Vertiv’s latest numbers show why the company has become one of the clearest infrastructure plays linked to AI. The company reported first-quarter 2026 net sales of $2.65 billion, up 30% from the same period a year earlier, and adjusted diluted earnings per share rose 83%.
For investors, Vertiv is not a chip stock in the classic sense. It is a “picks and shovels” company for the data-center economy. The opportunity is clear: more AI servers mean more cooling, more power systems and more resilient infrastructure. The risk is also clear: after a strong run, valuations already reflect high expectations, so any slowdown in data-center orders could hit the stock hard.
Astera Labs: the connectivity layer inside AI systems
Another name that has attracted attention is Astera Labs. The company makes semiconductor-based connectivity products used in AI and cloud infrastructure, including technologies built around PCIe, CXL, Ethernet and other high-speed standards.
Astera Labs reported first-quarter 2026 revenue of $308.4 million, up 93% year over year and 14% sequentially. The company also said its PCIe 6 AI fabric and signal conditioning portfolio delivered strong growth during the quarter.
The investment case is easy to understand. AI chips are powerful, but they need to move huge amounts of data quickly between processors, memory, switches and servers. That makes connectivity a bottleneck — and a potential profit pool. Astera Labs is therefore a more specialized way to invest in AI infrastructure beyond Nvidia stock. However, it is also a high-growth, high-valuation stock, which makes it vulnerable if investor enthusiasm cools.
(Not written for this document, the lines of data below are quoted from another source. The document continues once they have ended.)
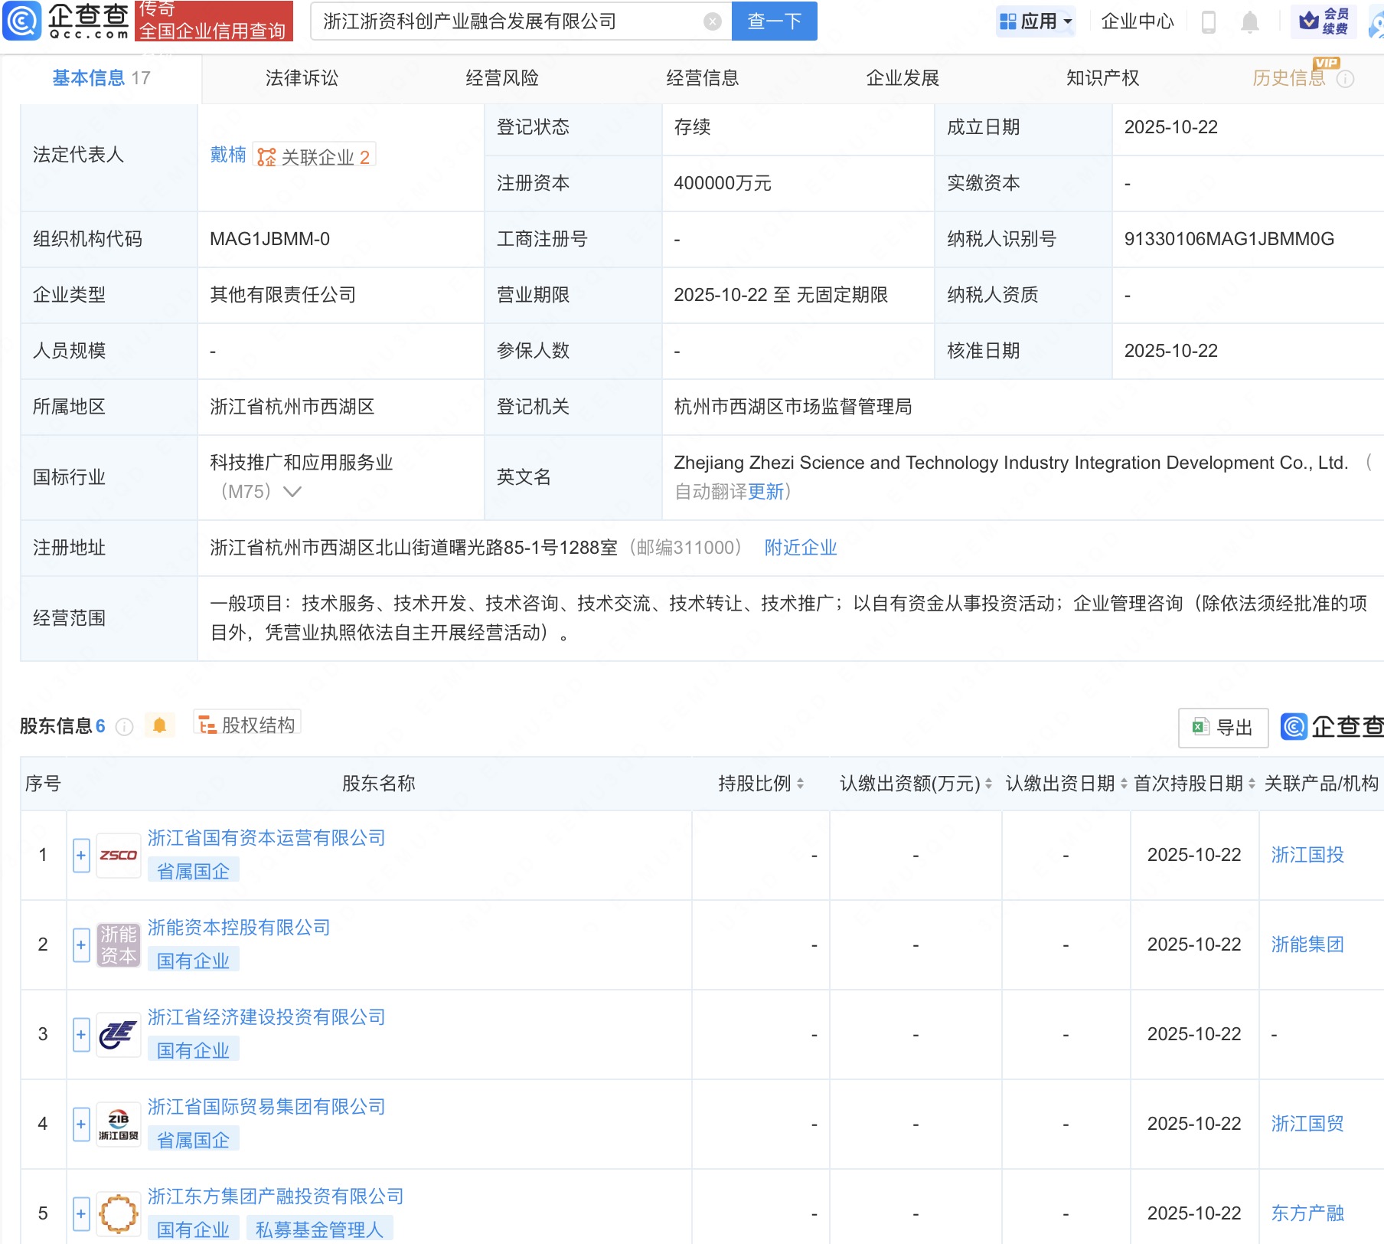Expand the 浙江省国有资本运营有限公司 shareholder row
Viewport: 1384px width, 1244px height.
(81, 855)
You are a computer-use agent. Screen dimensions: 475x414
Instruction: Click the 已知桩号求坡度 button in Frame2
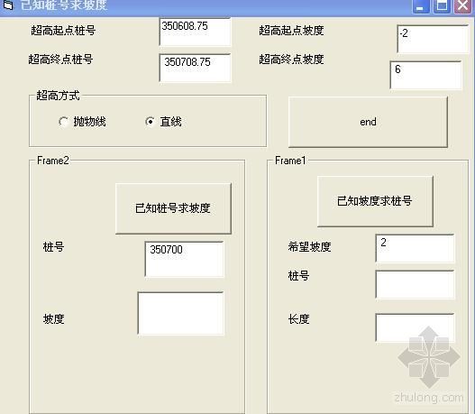pyautogui.click(x=173, y=208)
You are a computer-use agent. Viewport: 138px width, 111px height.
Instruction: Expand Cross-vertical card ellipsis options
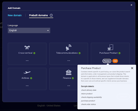tap(27, 61)
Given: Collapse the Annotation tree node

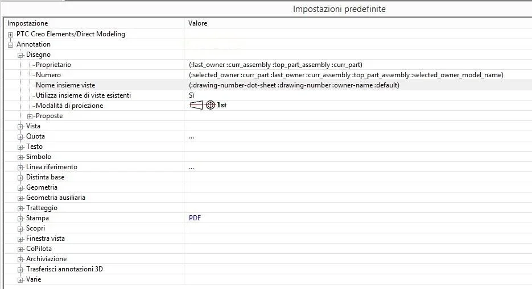Looking at the screenshot, I should pyautogui.click(x=10, y=45).
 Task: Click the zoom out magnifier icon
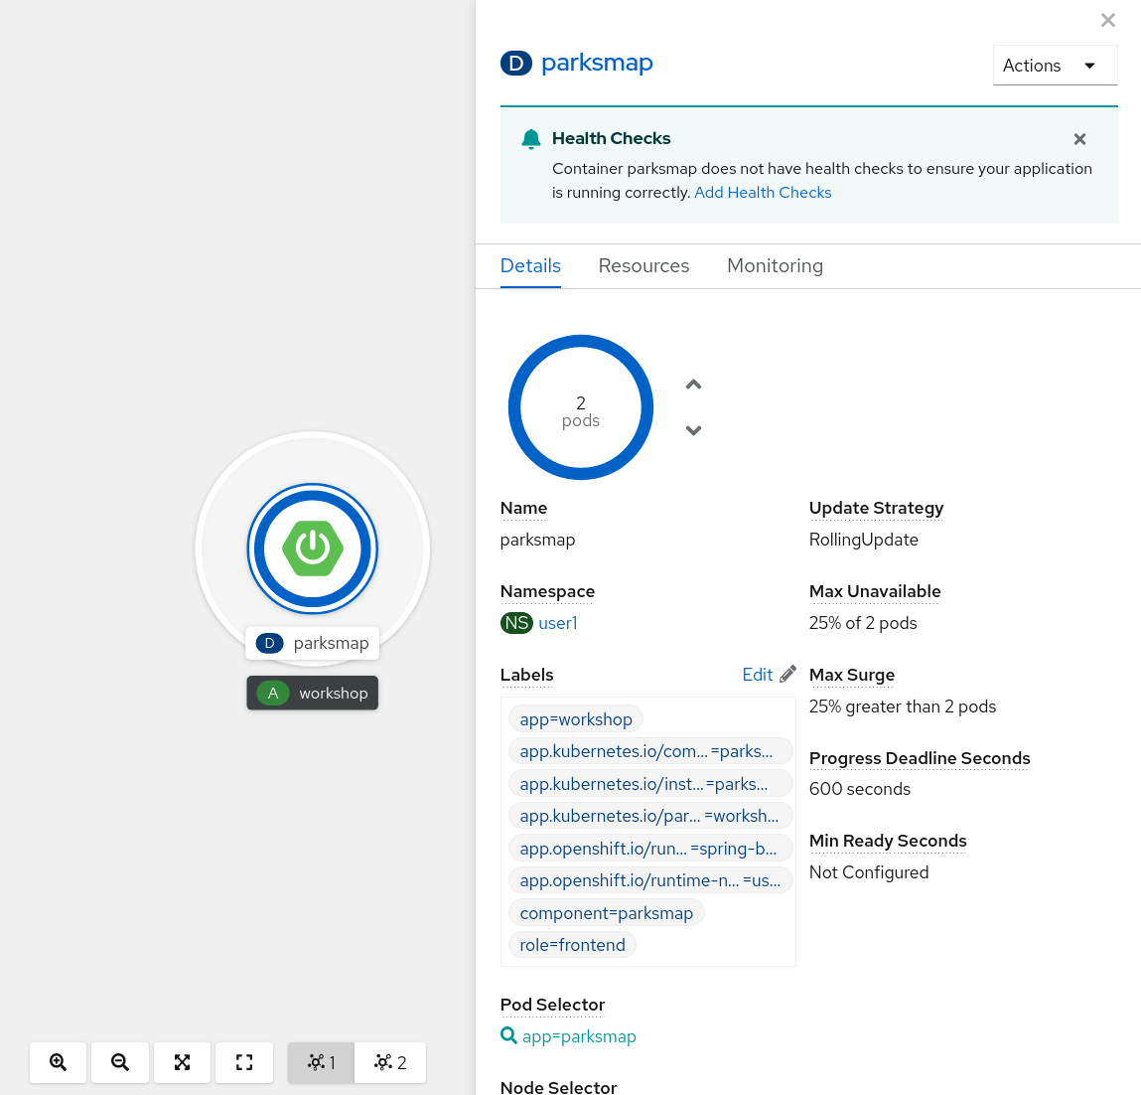click(x=120, y=1062)
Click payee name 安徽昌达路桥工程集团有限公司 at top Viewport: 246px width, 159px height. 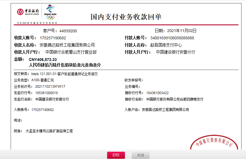tap(67, 45)
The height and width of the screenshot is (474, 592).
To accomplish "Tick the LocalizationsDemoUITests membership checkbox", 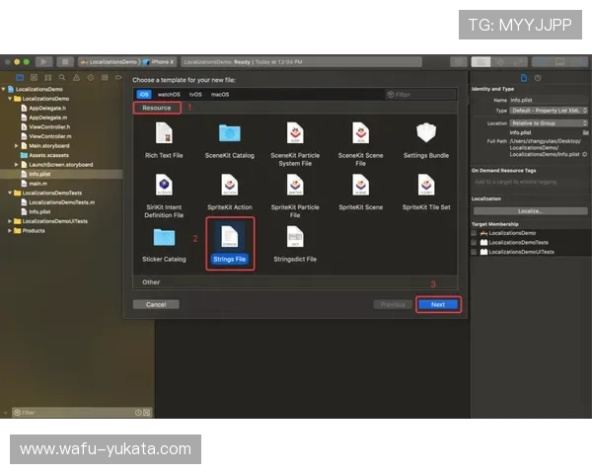I will tap(475, 252).
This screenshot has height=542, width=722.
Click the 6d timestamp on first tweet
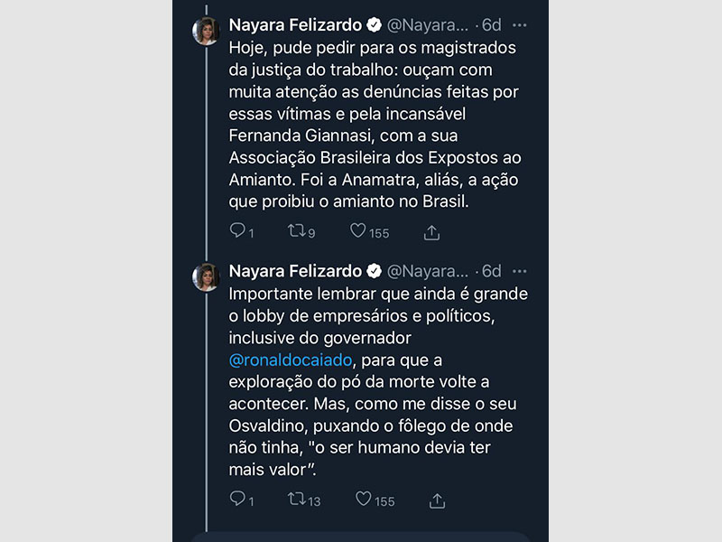click(x=491, y=24)
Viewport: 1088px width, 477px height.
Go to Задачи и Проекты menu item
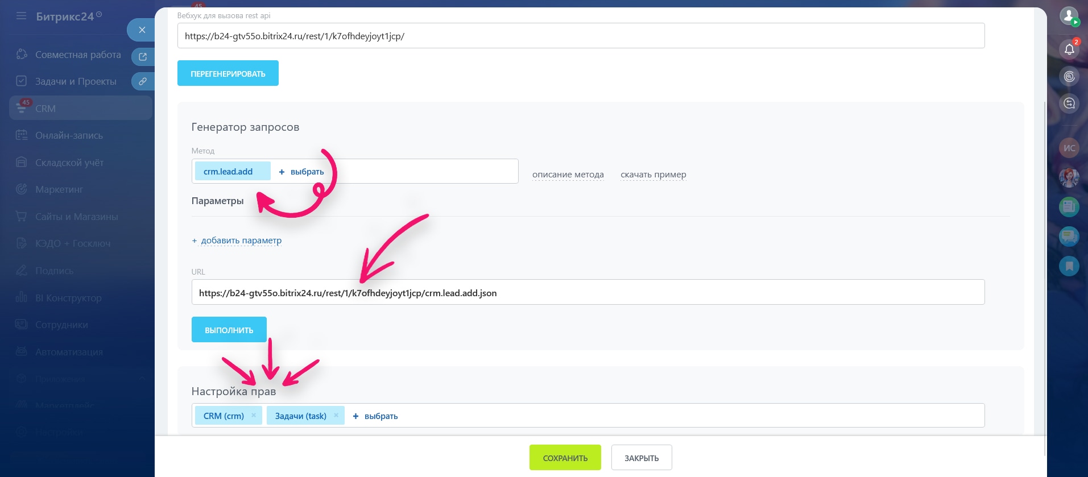[x=76, y=81]
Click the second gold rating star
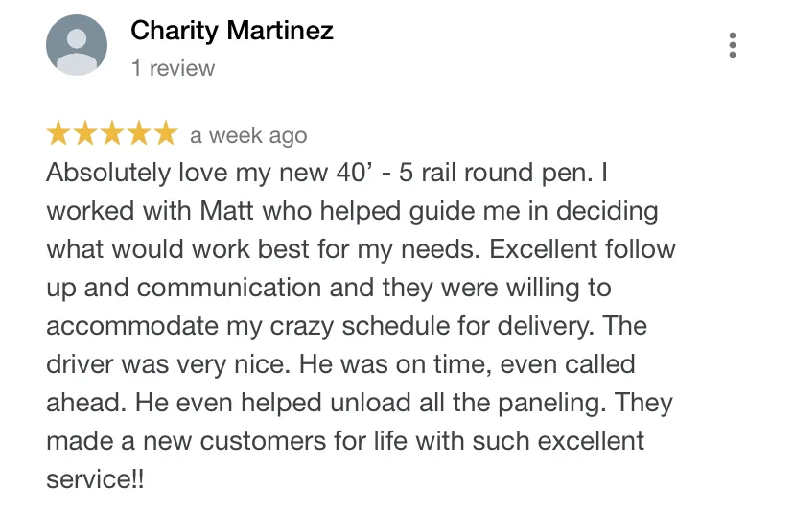Screen dimensions: 794x512 click(x=85, y=133)
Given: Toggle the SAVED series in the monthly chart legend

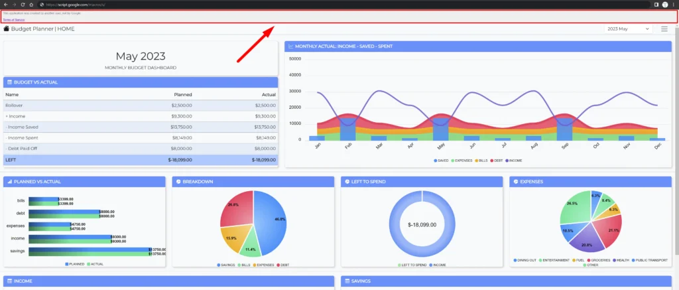Looking at the screenshot, I should (x=441, y=161).
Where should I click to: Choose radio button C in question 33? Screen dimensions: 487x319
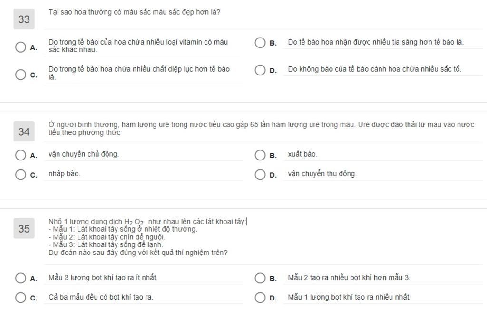[21, 75]
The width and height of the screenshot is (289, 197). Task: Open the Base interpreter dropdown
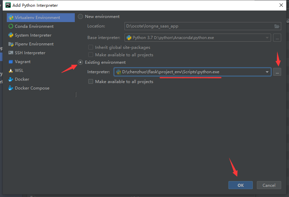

Credo Technology: cables, speed and AI networking
Credo Technology is another smaller company benefiting from the AI networking boom. It focuses on high-speed connectivity solutions, including products designed to move data efficiently inside large-scale data centers.
The company reported fourth-quarter fiscal 2026 revenue of $437 million, up 157% year over year. Credo also reported non-GAAP diluted earnings per share of $1.16 and ended the quarter with $1.4 billion in cash and short-term investments.
Credo’s appeal lies in a simple but powerful trend: AI data centers are not just clusters of chips; they are massive communication systems. As workloads become larger and more complex, the need for fast, energy-efficient connections rises. That gives companies like Credo a strategic role in the AI supply chain.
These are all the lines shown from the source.